What is required:
Reproduce word for word the passage in the paragraph on the 2018–19 Ball State women's basketball season, starting with "The 2018–19 Ball" and going on through "tournament to Toledo.".

Extract to read:

The 2018–19 Ball State Cardinals women's basketball team represented Ball State University during the 2018–19 NCAA Division I women's basketball season. The Cardinals, led by seventh-year head coach Brady Sallee, played their home games at Worthen Arena as members of the West Division of the Mid-American Conference. They sought to qualify for the NCAA Division I women's basketball tournament for the second time and the first time since 2009, but they finished the season 8–23, 3–15 in MAC play to finish in last place in the West Division. They lost in the first of the MAC women's tournament to Toledo.

Provided records:
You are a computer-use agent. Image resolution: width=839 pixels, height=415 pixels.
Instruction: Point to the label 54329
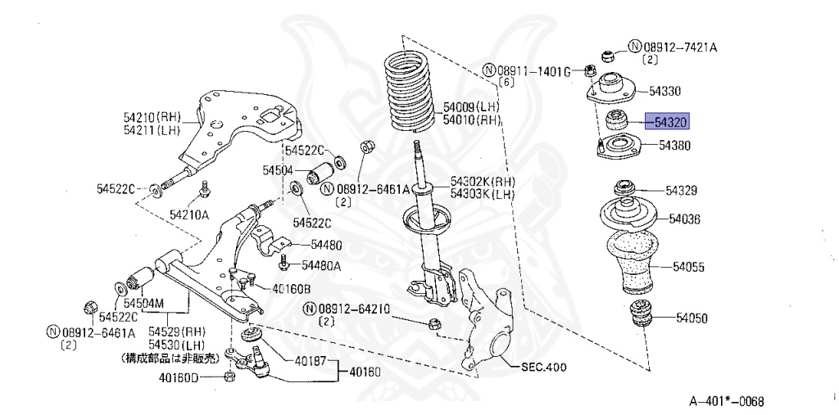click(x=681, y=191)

---

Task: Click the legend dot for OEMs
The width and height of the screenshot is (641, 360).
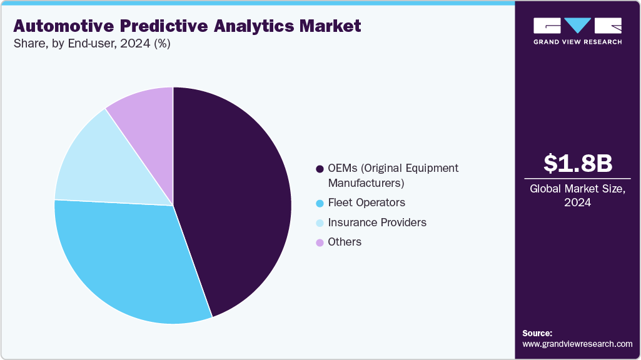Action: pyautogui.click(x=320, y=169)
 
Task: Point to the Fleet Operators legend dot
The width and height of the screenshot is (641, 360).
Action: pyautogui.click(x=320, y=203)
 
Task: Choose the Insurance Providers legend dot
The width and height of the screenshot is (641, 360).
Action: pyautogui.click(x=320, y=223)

Exercise output:
The 2018–19 Ball State Cardinals women's basketball team represented Ball State University during the 2018–19 NCAA Division I women's basketball season. The Cardinals, led by seventh-year head coach Brady Sallee, played their home games at Worthen Arena as members of the West Division of the Mid-American Conference. They sought to qualify for the NCAA Division I women's basketball tournament for the second time and the first time since 2009, but they finished the season 8–23, 3–15 in MAC play to finish in last place in the West Division. They lost in the first of the MAC women's tournament to Toledo.